Priester kann man nicht ohne die Kirche verstehen. Die Kirche wiederum nicht ohne ihren Auftrag von Gott. Der Auftrag der Kirche ist die beständige Erinnerung: In Jesu Tod und Auferstehung hat Gott begonnen, mit seiner Welt an ein unwiderruflich gutes Ende zu kommen. Die Kirche verkündigt, dass das, was Gott in Jesus einem von uns getan hat, Maß für die Vollendung aller ist. Durch Gott und auf ihn hin ist alles geschaffen. Alle Menschen sind geschaffen, in den auferstandenen Christus hineinzuwachsen – gleich, aus welcher Kultur sie stammen oder welche Biografie sie haben. Das gilt für Buddhisten und Atheisten, spirituell Suchende und Christen.
Inmitten dieser bunten Vielfalt ist es die Mission der Kirche, Licht und Salz (Mt 5,32f.) zu sein. Sie lebt schon wie nach der Auferstehung als Teil des österlichen Leibes Christi. Und sie begleitet die Menschen, damit sie in Richtung der Vollendung in Christus ausreifen können.

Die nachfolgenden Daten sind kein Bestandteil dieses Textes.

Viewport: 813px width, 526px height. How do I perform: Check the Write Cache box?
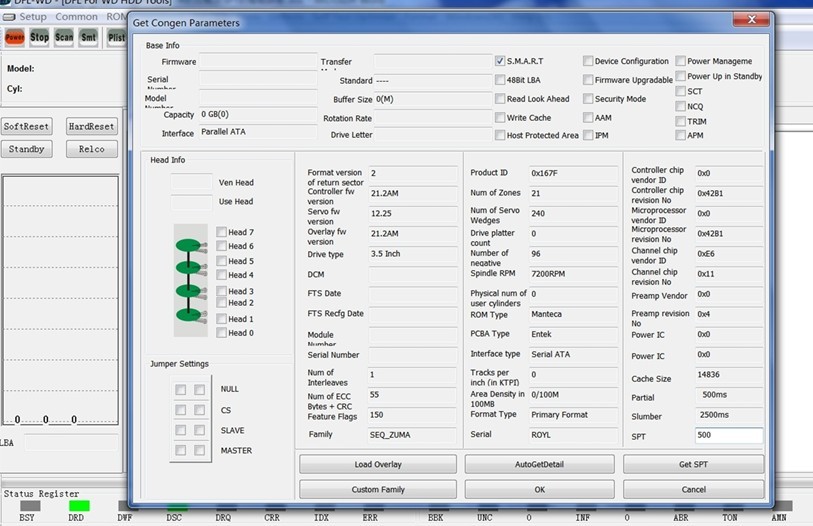tap(500, 117)
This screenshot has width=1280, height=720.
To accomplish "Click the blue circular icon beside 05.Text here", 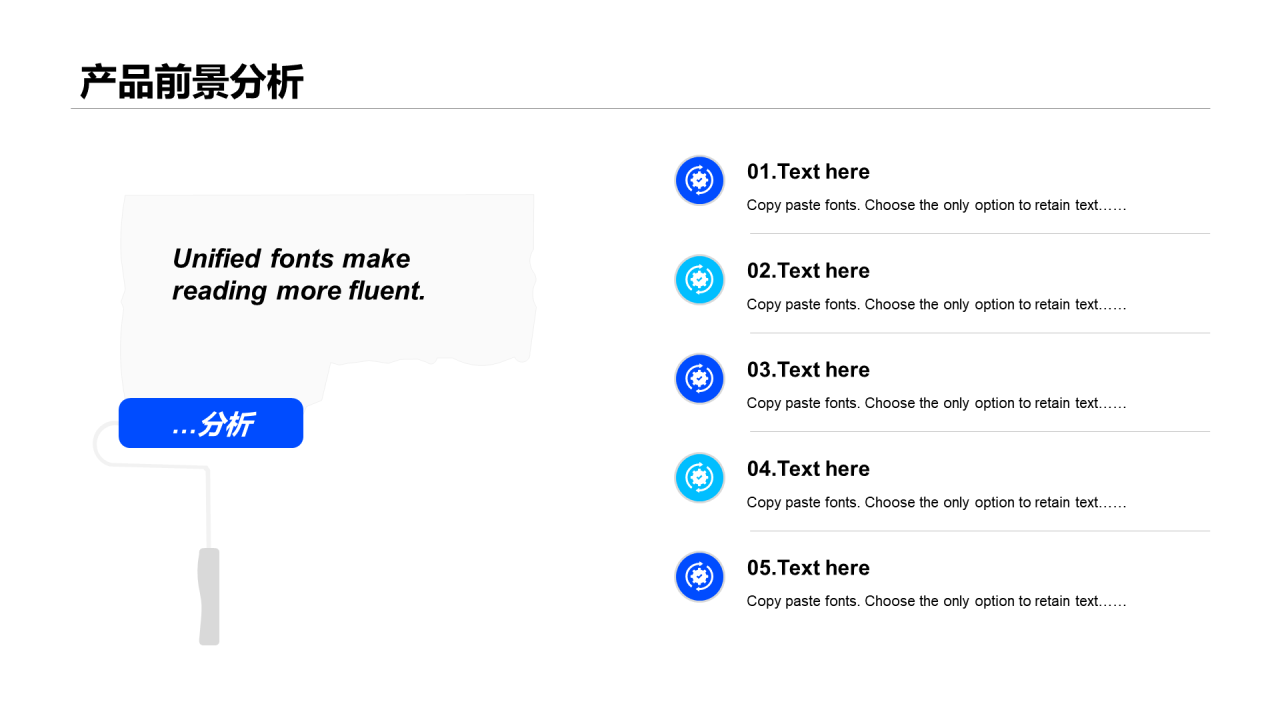I will point(699,576).
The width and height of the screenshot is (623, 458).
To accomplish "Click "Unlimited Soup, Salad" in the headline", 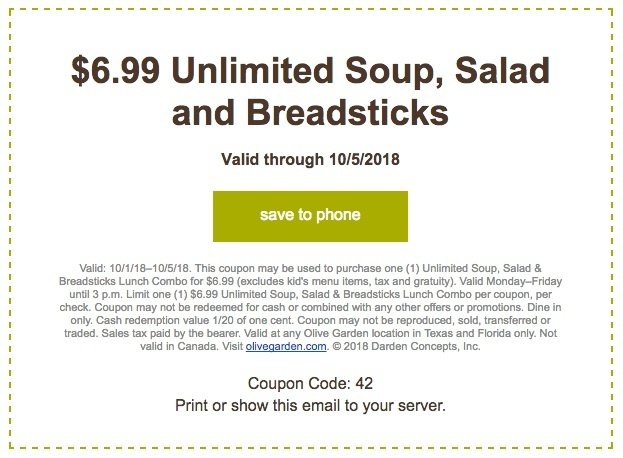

Benötigt werden künftig zwei Arten von Priestern
Dieser Auftrag der Kirche geschieht heute lokal und zugleich regional. In Zukunft muss er eine mobile und eine stabile Seite haben: Es braucht Kirchenleute, die missionarisch unterwegs sind zu den Menschen, apostolische Existenzen. Ordiniert die Kirche solche Mitglieder, werden sie von Amts wegen missionarisch. Ihre Aufgabe ist es, jene Menschen aufzuspüren, die eine gottgegebene Kirchenberufung in sich tragen, damit sie diese erkennen, annehmen und sich in eine konkrete gläubige Einheit eingliedern lassen. Solche Priester brauchen eine hervorragende Ausbildung in der Kenntnis der Freuden und Nöte der Menschen, ihrer Sehnsucht nach dem Wahren und Guten, die eine Gabe Gottes ist. Sie benötigen eine hohe Empathie für die spirituellen Wege und Umwege, die die Menschen einschlagen. Es braucht dann eine sprachliche Kompetenz, um das Leben zu deuten und dessen innere Ausrichtung auf die gemeinsame Vollendung im kosmischen Christus auszulegen.
Mobile Priester: gebildet, missionarisch, ehelos
In diesen lokalen Gemeinschaften sind die vielfältigen Begabungen zu heben. Ehrenamtliche Dienste bilden sich für die Belange einer gläubigen Gemeinschaft: Dienste am Wort, in der Liturgie, an der Gemeinschaft und ihrem Gedeihen. Eine Zeit lang werden die missionarischen Priester mit solchen Gemeinden leben. Sind diese dann in der Lage, für sich selbst zu sorgen, werden sie weiterziehen und weitere Gemeinden gründen.